# setting wood shed posts



## punchy (Mar 15, 2014)

planning to build a wood shed this year.  I am using recently cut cedar tree posts for upright posts.  how are you guys setting posts?  I have a friend that says to auger hole with tractor, set post, then fill with sand and pour water over sand to settle. any input for making the posts last the longest?  I have read some people use gravel.


----------



## ckitch (Mar 15, 2014)

I can tell you when building pole barns and decks code says you must put down a (cookie) aka round concrete pad for your pole to sit on in the bottom of the hole.  As far as back fill I don't know of any code but sand or gravel should give better drainage


----------



## bigbarf48 (Mar 15, 2014)

Id use quickcrete


----------



## ckitch (Mar 15, 2014)

Yes I believe quickcrete used to be the rule but it will work well.


----------



## CenterTree (Mar 15, 2014)

How would SAND support side-to-side movement of a vertical post?

I'd go with Quickrete.
Or just #4 size limestone/rocks packed/tamped real tight.

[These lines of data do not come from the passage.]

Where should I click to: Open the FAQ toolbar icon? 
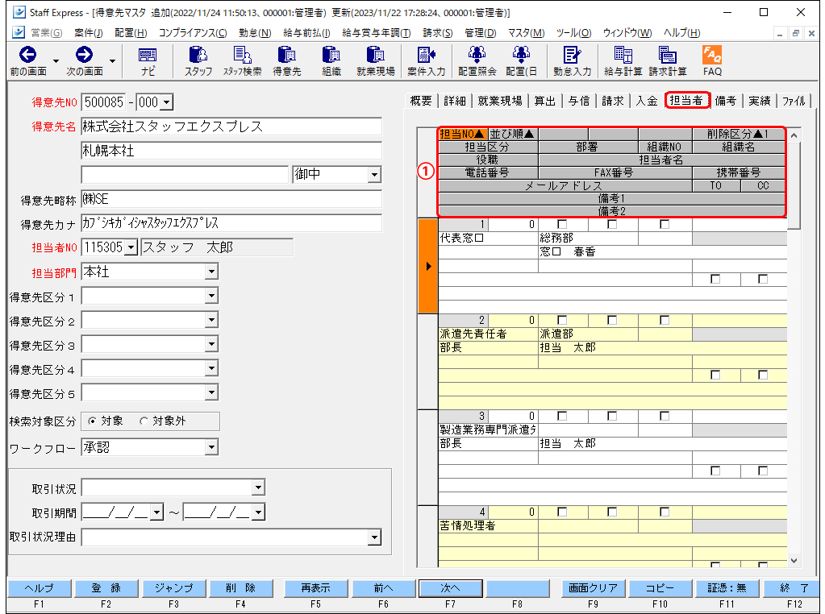[x=712, y=61]
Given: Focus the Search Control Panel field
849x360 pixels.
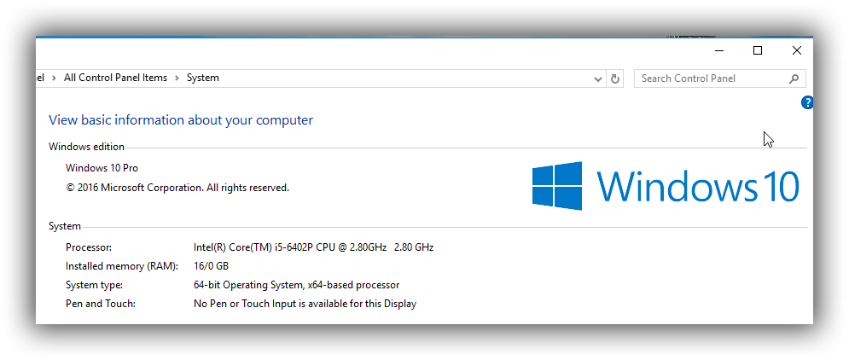Looking at the screenshot, I should (712, 79).
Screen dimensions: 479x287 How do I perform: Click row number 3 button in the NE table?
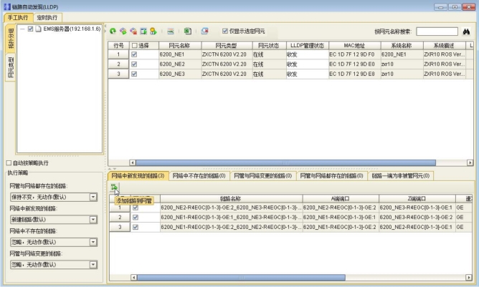pyautogui.click(x=118, y=74)
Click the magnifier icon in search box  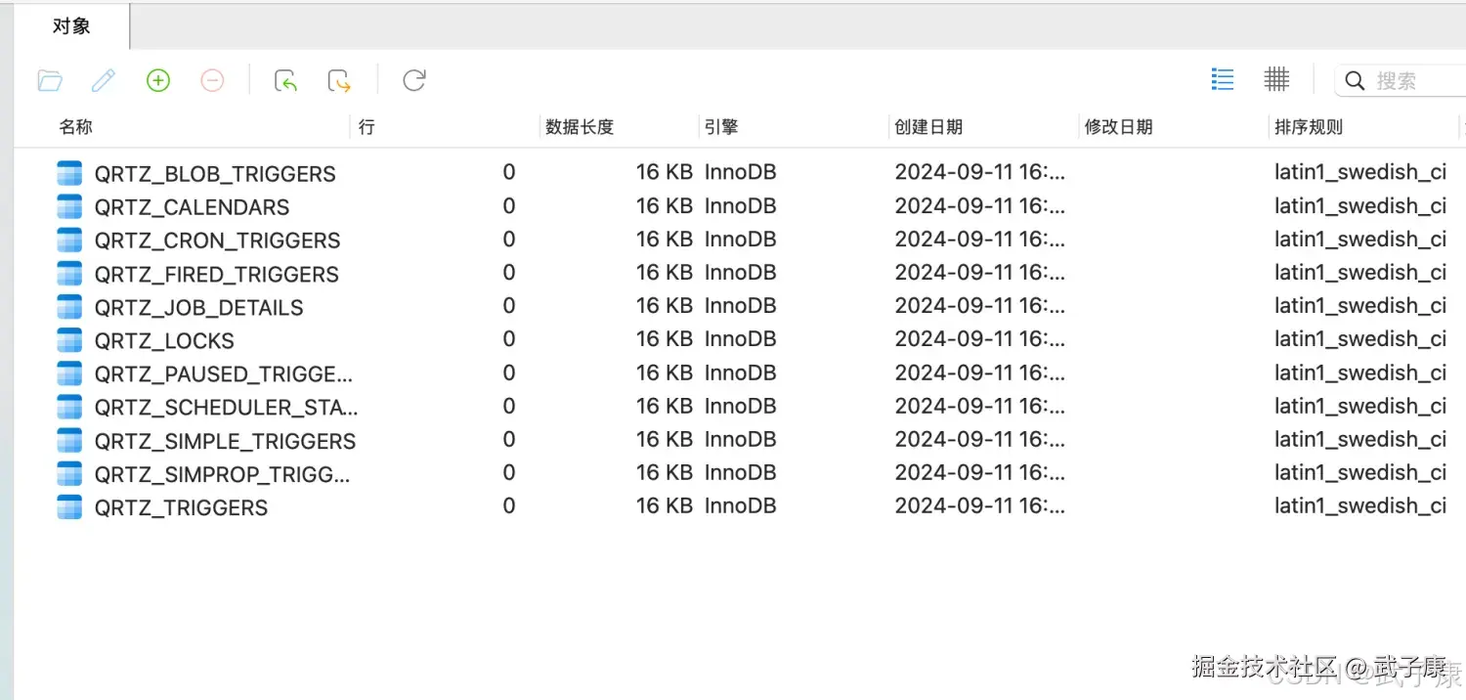pyautogui.click(x=1355, y=80)
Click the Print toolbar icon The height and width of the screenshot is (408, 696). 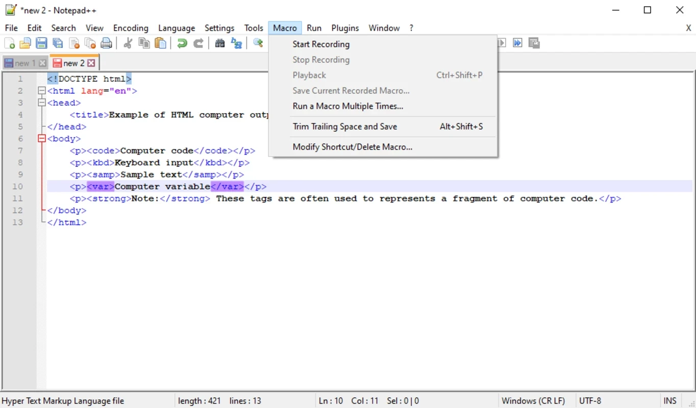(106, 43)
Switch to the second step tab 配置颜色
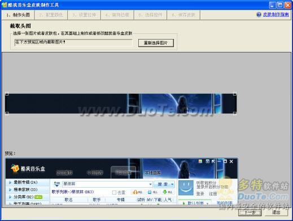Viewport: 293px width, 221px height. (51, 15)
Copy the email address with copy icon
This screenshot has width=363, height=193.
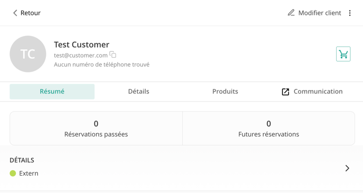[x=113, y=54]
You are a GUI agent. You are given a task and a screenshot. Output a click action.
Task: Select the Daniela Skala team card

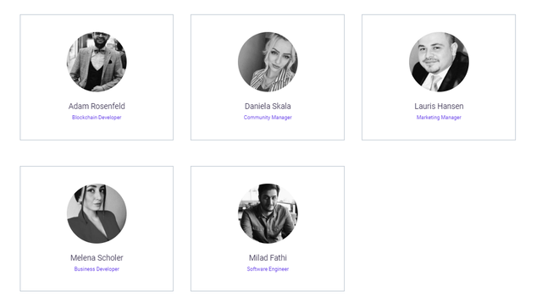pos(268,77)
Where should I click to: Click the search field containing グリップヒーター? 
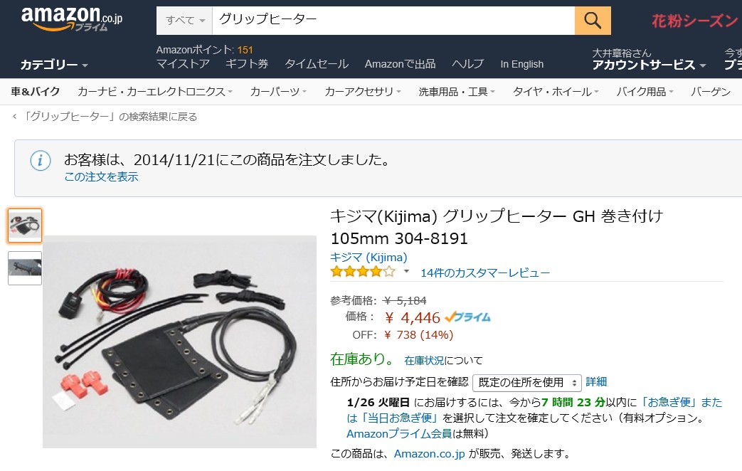tap(393, 21)
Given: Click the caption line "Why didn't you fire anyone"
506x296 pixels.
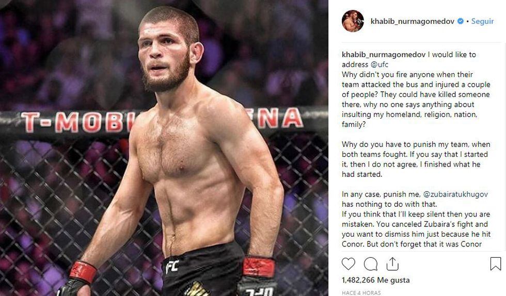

I built a tree cabin 21years ago.  It is set 7feet above the ground on 4x6 PT posts.
I dug the posts to 38" deep, filled around with rocks and tamped it tight with bar. 

  Still standing strong to this day.


----------



## razerface (Mar 15, 2014)

I always throw a big rock down in the hole to set the post on. Drill a hole sideways thru the post, and stick a metal rod thru it to lock the post for up and down movement in the quickcrete.


----------



## punchy (Mar 15, 2014)

so my maybe 1/2 bag quickcrete on bottom of hole then gravel tamped to level ground?


----------



## smokedragon (Mar 15, 2014)

I use quickrete as well.......but leave about 4 inches in the top of the hole for dirt.

On this old house, they use rock dust and very small gravel, wet and tamp.  Said it sets up almost as hard as concrete, but drains better.

Never tried it, but worth mentioning.


----------



## razerface (Mar 15, 2014)

punchy said:


> so my maybe 1/2 bag quickcrete on bottom of hole then gravel tamped to level ground?


Quickcrete up almost to ground level


----------



## Hoozie (Mar 16, 2014)

The way I've always done it...

Large gravel in the bottom of the hole, with the post to the gravel (don't want to hold rain water against the post; want it to keep going down to drain).  Some nails/bolt through the post will give it up/down support.  Round the cement off above ground level so most of the water runs away from the post.  I mix the cement outside the hole so I know it's all homogenous, then lightly tamp it while shoveling it in.  

But, that was for footers for a huge old barn, that originally had the posts set on rocks 

When I do my woodshed, I'm not sure if I want to set the posts in concrete themselves, or set a bracket for the posts to rest in.


----------



## Bigg_Redd (Mar 16, 2014)

punchy said:


> planning to build a wood shed this year.  I am using recently cut cedar tree posts for upright posts.  how are you guys setting posts?  I have a friend that says to auger hole with tractor, set post, then fill with sand and pour water over sand to settle. any input for making the posts last the longest?  I have read some people use gravel.



Cedar posts will last for decades.  Just refill with the dirt that came out of the hole and tamp. Save your money and skip the quickcrete.


----------



## Ehouse (Mar 16, 2014)

I'd put it on skids to avoid triggering a re-val of your assement.


----------



## lindnova (Mar 16, 2014)

Don't use quickcrete.  It will hold moisture and rot your posts.  Depending on the type of cedar it may or may not last a long time.  I have red cedar in Minnesota and would expect 10-15 years out of it from my experience with fence posts.  I would backfill them with sand & gravel.  It's only a wood shed, don't need cookies like large sheds - maybe a rock in the bottom if you have them. 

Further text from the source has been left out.